Could you retype every entry below exactly as written?

Given information ::
——

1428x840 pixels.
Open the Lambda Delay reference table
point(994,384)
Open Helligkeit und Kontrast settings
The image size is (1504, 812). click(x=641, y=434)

——

Written solution ::
1428x840 pixels.
Open the Lambda Delay reference table
point(994,384)
Open Helligkeit und Kontrast settings
The image size is (1504, 812). click(x=641, y=434)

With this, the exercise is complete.